Output format: Dataset-JSON
---------------------------

Target **Dataset-JSON v1.1** (released 2024-12-05) first:

* No SAS dependency; trivially generated from a pandas ``DataFrame``
  (records = rows, columns carry name/label/type metadata).
* Can optionally reference a Define-XML document for full metadata.

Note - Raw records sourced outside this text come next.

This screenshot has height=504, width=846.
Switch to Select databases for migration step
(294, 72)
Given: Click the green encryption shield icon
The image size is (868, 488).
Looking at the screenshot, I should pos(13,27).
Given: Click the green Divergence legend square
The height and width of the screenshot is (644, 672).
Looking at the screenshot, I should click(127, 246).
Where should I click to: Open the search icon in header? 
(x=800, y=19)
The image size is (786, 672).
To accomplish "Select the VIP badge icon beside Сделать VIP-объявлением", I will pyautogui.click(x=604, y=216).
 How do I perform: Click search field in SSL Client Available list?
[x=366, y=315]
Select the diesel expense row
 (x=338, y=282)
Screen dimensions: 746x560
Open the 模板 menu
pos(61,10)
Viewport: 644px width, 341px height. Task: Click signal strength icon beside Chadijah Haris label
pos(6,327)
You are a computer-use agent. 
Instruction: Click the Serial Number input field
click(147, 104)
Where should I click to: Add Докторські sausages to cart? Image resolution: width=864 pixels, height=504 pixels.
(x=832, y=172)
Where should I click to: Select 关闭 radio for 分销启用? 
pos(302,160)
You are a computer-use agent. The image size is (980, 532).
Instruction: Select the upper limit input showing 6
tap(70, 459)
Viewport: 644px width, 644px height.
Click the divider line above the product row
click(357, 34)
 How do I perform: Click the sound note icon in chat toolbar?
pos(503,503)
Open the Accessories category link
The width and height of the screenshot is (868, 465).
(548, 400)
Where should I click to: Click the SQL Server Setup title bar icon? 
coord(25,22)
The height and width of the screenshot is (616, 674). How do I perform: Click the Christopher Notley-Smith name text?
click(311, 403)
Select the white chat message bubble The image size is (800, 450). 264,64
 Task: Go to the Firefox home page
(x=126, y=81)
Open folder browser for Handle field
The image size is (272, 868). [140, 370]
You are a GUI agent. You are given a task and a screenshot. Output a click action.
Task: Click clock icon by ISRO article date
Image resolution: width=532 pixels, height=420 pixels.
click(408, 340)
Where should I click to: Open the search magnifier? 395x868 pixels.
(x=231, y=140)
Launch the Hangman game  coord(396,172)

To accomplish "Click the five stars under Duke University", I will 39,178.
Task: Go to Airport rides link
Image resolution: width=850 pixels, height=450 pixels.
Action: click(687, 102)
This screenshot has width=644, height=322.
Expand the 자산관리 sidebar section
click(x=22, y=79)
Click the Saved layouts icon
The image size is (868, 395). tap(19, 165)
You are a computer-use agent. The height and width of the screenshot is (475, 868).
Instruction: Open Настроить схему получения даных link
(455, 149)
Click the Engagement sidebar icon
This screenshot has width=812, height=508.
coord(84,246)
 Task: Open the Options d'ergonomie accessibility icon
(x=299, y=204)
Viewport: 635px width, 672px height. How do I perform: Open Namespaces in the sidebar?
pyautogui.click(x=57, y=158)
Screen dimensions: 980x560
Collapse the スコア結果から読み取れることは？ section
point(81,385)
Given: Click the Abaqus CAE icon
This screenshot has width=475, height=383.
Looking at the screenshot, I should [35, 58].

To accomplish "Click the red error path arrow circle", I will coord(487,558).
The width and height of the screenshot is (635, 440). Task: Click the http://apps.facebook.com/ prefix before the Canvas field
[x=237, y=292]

``.xpt`` (SAS Transport v5) is the definitively FDA-required format and can be
added later as an additional serialization target (e.g. via ``pyreadstat``),
subject to its 8-char name / value-length constraints.

Proposed phased plan
--------------------

#. **Phase 1 — Trial Design + DM, Dataset-JSON.**  Auto-derive
   ``TS/TA/TE/TV/TI/SV/SE`` and ``DM`` from the visit schedule +
   registration/consent.  Emit Dataset-JSON.  Proves the pipeline end-to-end
   with zero SME mapping.
#. **Phase 2 — Mapping-spec layer + 1–2 domains** (e.g. VS and AE) to
   validate the transpose + controlled-terminology approach.
#. **Phase 3 — define.xml** reusing ``MetadataSerializer``, plus **CORE**
   validation (CDISC's open-source conformance engine) wired into a
   management command, analogous to ``validate_odm_export``.

Open questions
--------------

* Controlled Terminology source / version pinning (CDISC CT packages;
  MedDRA & WHODrug licensing for AE/CM).
* How mapping specs are declared and stored (per-trial Python config vs.
  data-driven).
* Whether ``--SEQ`` and ``RELREC`` relationships are needed in early phases.
* SUPPQUAL handling for non-standard CRF variables.